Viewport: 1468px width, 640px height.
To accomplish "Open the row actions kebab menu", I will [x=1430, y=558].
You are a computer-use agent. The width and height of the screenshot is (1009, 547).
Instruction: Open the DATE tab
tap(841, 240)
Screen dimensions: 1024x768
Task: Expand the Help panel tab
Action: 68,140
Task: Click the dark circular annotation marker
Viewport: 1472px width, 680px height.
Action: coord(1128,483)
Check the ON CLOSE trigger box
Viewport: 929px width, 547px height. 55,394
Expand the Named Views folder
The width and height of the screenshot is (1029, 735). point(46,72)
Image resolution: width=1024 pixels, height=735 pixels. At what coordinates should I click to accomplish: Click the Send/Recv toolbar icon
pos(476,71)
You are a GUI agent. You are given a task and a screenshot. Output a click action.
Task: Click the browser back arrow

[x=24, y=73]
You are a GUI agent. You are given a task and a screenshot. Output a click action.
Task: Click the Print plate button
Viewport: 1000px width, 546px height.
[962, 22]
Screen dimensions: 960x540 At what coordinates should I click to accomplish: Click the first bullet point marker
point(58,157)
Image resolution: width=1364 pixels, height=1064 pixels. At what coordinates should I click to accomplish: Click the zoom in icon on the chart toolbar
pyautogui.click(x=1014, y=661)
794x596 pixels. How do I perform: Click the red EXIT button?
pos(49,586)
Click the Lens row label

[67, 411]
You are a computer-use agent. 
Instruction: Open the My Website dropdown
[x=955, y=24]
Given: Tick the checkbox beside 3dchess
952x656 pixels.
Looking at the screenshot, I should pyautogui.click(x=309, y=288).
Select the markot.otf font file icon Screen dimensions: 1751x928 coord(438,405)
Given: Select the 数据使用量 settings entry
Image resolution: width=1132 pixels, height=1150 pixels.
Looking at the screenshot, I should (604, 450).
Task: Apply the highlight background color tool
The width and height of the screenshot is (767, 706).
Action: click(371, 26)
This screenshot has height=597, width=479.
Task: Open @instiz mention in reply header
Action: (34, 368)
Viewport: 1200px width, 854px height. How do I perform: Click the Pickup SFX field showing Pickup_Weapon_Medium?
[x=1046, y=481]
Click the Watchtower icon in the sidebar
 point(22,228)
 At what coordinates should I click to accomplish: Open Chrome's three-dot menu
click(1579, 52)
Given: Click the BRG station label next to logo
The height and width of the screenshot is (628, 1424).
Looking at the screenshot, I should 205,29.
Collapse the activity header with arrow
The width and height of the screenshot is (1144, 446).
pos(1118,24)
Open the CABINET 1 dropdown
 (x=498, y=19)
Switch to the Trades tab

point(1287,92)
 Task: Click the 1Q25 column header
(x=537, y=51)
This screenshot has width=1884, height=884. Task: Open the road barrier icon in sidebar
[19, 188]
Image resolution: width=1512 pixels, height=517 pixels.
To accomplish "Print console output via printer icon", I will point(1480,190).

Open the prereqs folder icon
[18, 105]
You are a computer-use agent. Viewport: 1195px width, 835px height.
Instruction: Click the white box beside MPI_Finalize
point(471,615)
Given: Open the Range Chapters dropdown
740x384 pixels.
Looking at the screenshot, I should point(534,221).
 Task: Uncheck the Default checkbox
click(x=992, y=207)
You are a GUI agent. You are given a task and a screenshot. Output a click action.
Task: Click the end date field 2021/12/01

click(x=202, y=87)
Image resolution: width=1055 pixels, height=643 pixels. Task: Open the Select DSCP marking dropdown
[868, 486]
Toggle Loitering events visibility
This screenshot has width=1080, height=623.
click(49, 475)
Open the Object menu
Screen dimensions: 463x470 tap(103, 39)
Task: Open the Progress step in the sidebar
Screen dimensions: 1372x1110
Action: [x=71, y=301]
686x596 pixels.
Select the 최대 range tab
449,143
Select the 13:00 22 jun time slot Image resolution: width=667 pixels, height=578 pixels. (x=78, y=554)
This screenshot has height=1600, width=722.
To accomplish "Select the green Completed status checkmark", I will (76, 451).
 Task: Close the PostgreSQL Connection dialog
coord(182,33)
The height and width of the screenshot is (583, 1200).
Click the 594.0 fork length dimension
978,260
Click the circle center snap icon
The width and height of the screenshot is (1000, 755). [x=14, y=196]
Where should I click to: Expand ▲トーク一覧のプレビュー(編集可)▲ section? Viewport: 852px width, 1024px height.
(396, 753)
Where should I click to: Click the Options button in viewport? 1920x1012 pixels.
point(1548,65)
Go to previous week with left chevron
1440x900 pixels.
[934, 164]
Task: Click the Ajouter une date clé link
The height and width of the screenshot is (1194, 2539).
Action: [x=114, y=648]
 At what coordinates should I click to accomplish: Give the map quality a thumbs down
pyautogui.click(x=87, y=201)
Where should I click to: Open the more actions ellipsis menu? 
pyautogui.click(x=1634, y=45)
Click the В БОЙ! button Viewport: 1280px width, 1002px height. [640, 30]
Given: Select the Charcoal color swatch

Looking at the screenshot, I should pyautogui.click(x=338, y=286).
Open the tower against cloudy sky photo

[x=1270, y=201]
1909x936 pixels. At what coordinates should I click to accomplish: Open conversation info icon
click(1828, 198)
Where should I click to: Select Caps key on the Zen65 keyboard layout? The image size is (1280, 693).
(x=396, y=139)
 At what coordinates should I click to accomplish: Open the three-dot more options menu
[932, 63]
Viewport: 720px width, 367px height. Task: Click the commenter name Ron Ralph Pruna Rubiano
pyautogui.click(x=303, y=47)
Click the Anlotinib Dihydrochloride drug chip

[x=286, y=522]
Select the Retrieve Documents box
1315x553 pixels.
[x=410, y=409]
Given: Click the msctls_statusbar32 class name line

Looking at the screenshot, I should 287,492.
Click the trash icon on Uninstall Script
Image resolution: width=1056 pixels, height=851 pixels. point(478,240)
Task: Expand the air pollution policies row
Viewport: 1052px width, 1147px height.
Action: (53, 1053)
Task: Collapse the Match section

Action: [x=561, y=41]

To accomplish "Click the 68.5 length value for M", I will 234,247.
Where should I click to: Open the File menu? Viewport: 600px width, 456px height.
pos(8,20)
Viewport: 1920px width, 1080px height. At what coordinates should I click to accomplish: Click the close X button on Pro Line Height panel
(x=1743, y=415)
+++
• [Exercise objective] Only a number is needed here: how many lines of the data include the word "will"?

• [Result of the task] 4